> **Exercise description**
Copy the lines below word for word, keeping every character the same.

---*---

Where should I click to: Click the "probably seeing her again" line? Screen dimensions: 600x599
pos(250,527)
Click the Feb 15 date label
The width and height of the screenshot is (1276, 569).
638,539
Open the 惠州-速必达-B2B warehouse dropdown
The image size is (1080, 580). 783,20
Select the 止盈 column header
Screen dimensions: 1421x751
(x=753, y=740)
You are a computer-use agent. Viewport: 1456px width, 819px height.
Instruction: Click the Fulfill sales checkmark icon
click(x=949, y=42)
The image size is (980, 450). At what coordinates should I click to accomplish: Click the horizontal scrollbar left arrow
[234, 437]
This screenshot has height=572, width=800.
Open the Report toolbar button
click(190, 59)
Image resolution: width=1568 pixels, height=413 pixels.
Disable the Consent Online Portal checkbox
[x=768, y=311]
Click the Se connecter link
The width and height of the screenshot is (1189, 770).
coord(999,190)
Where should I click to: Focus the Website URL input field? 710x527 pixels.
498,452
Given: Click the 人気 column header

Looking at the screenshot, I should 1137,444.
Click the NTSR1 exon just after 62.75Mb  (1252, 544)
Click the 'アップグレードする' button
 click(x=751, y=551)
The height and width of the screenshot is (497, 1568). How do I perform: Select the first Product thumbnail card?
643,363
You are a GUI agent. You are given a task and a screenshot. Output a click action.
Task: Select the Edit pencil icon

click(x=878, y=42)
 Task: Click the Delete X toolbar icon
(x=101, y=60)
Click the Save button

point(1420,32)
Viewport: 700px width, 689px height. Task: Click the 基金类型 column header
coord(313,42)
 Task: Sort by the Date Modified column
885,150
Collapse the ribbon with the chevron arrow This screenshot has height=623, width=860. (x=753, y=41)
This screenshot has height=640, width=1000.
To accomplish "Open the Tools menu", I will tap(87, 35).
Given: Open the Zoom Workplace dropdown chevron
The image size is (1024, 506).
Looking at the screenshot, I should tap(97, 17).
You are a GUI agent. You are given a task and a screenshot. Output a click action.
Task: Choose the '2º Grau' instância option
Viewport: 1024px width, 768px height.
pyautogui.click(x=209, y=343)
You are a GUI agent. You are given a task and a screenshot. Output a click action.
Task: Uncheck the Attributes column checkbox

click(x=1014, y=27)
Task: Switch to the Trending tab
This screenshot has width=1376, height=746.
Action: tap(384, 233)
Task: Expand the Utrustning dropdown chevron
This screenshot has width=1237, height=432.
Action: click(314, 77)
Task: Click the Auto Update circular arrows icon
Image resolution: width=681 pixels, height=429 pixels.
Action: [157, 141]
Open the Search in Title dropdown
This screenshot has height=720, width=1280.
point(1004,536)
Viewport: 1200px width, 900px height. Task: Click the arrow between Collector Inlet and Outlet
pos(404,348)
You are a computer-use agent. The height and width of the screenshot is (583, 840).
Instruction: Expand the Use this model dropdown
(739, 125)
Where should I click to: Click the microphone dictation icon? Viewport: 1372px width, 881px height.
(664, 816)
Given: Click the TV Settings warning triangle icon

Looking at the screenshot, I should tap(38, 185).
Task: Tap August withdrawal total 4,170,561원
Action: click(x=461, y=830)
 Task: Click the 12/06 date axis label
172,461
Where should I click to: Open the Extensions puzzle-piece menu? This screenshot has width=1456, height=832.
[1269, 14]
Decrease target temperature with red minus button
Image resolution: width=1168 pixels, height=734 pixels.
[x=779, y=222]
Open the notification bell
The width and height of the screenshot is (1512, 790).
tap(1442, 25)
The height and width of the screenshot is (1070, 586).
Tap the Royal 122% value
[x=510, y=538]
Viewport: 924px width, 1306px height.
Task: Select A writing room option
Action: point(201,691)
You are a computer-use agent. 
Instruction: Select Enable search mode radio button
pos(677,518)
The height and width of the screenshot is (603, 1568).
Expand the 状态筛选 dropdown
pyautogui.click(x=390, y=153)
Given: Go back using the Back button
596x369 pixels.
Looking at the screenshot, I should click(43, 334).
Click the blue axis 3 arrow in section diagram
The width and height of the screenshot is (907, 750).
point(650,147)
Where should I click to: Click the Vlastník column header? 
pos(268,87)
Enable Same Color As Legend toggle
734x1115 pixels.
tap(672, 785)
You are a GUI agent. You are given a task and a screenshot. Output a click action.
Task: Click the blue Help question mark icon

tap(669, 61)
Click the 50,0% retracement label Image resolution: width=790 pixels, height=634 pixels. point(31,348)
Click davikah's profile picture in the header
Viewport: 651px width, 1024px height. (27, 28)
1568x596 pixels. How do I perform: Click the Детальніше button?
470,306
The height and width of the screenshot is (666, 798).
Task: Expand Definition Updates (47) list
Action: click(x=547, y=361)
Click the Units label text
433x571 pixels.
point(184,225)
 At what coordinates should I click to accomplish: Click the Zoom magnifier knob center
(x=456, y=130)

---*---

> **Reply to the exercise**
Where should I click to: Click the "probably seeing her again" line? Screen dimensions: 600x599
pos(250,527)
Click the Feb 15 date label
The width and height of the screenshot is (1276, 569).
638,539
Open the 惠州-速必达-B2B warehouse dropdown
The image size is (1080, 580). 783,20
Select the 止盈 column header
Screen dimensions: 1421x751
(x=753, y=740)
You are a computer-use agent. Viewport: 1456px width, 819px height.
Instruction: Click the Fulfill sales checkmark icon
click(x=949, y=42)
The image size is (980, 450). At what coordinates should I click to accomplish: Click the horizontal scrollbar left arrow
[234, 437]
This screenshot has height=572, width=800.
Open the Report toolbar button
click(190, 59)
Image resolution: width=1568 pixels, height=413 pixels.
Disable the Consent Online Portal checkbox
[x=768, y=311]
Click the Se connecter link
The width and height of the screenshot is (1189, 770).
coord(999,190)
Where should I click to: Focus the Website URL input field? 710x527 pixels.
498,452
Given: Click the 人気 column header

Looking at the screenshot, I should 1137,444.
Click the NTSR1 exon just after 62.75Mb  (1252, 544)
Click the 'アップグレードする' button
 click(x=751, y=551)
The height and width of the screenshot is (497, 1568). How do I perform: Select the first Product thumbnail card?
643,363
You are a GUI agent. You are given a task and a screenshot. Output a click action.
Task: Select the Edit pencil icon

click(x=878, y=42)
 Task: Click the Delete X toolbar icon
(x=101, y=60)
Click the Save button

point(1420,32)
Viewport: 700px width, 689px height. Task: Click the 基金类型 column header
coord(313,42)
 Task: Sort by the Date Modified column
885,150
Collapse the ribbon with the chevron arrow This screenshot has height=623, width=860. (x=753, y=41)
This screenshot has height=640, width=1000.
To accomplish "Open the Tools menu", I will tap(87, 35).
Given: Open the Zoom Workplace dropdown chevron
The image size is (1024, 506).
Looking at the screenshot, I should tap(97, 17).
You are a GUI agent. You are given a task and a screenshot. Output a click action.
Task: Choose the '2º Grau' instância option
Viewport: 1024px width, 768px height.
pyautogui.click(x=209, y=343)
You are a GUI agent. You are given a task and a screenshot. Output a click action.
Task: Uncheck the Attributes column checkbox

click(x=1014, y=27)
Task: Switch to the Trending tab
This screenshot has width=1376, height=746.
Action: tap(384, 233)
Task: Expand the Utrustning dropdown chevron
This screenshot has width=1237, height=432.
Action: click(314, 77)
Task: Click the Auto Update circular arrows icon
Image resolution: width=681 pixels, height=429 pixels.
Action: [157, 141]
Open the Search in Title dropdown
This screenshot has height=720, width=1280.
point(1004,536)
Viewport: 1200px width, 900px height. Task: Click the arrow between Collector Inlet and Outlet
pos(404,348)
You are a computer-use agent. The height and width of the screenshot is (583, 840).
Instruction: Expand the Use this model dropdown
(739, 125)
Where should I click to: Click the microphone dictation icon? Viewport: 1372px width, 881px height.
(664, 816)
Given: Click the TV Settings warning triangle icon

Looking at the screenshot, I should tap(38, 185).
Task: Tap August withdrawal total 4,170,561원
Action: click(x=461, y=830)
 Task: Click the 12/06 date axis label
172,461
Where should I click to: Open the Extensions puzzle-piece menu? This screenshot has width=1456, height=832.
[1269, 14]
Decrease target temperature with red minus button
Image resolution: width=1168 pixels, height=734 pixels.
[x=779, y=222]
Open the notification bell
The width and height of the screenshot is (1512, 790).
tap(1442, 25)
The height and width of the screenshot is (1070, 586).
Tap the Royal 122% value
[x=510, y=538]
Viewport: 924px width, 1306px height.
Task: Select A writing room option
Action: point(201,691)
You are a computer-use agent. 
Instruction: Select Enable search mode radio button
pos(677,518)
The height and width of the screenshot is (603, 1568).
Expand the 状态筛选 dropdown
pyautogui.click(x=390, y=153)
Given: Go back using the Back button
596x369 pixels.
Looking at the screenshot, I should click(43, 334).
Click the blue axis 3 arrow in section diagram
The width and height of the screenshot is (907, 750).
point(650,147)
Where should I click to: Click the Vlastník column header? 
pos(268,87)
Enable Same Color As Legend toggle
734x1115 pixels.
tap(672, 785)
You are a GUI agent. You are given a task and a screenshot. Output a click action.
Task: Click the blue Help question mark icon

tap(669, 61)
Click the 50,0% retracement label Image resolution: width=790 pixels, height=634 pixels. point(31,348)
Click davikah's profile picture in the header
Viewport: 651px width, 1024px height. (27, 28)
1568x596 pixels. How do I perform: Click the Детальніше button?
470,306
The height and width of the screenshot is (666, 798).
Task: Expand Definition Updates (47) list
Action: click(x=547, y=361)
Click the Units label text
433x571 pixels.
point(184,225)
 At what coordinates should I click to accomplish: Click the Zoom magnifier knob center
(x=456, y=130)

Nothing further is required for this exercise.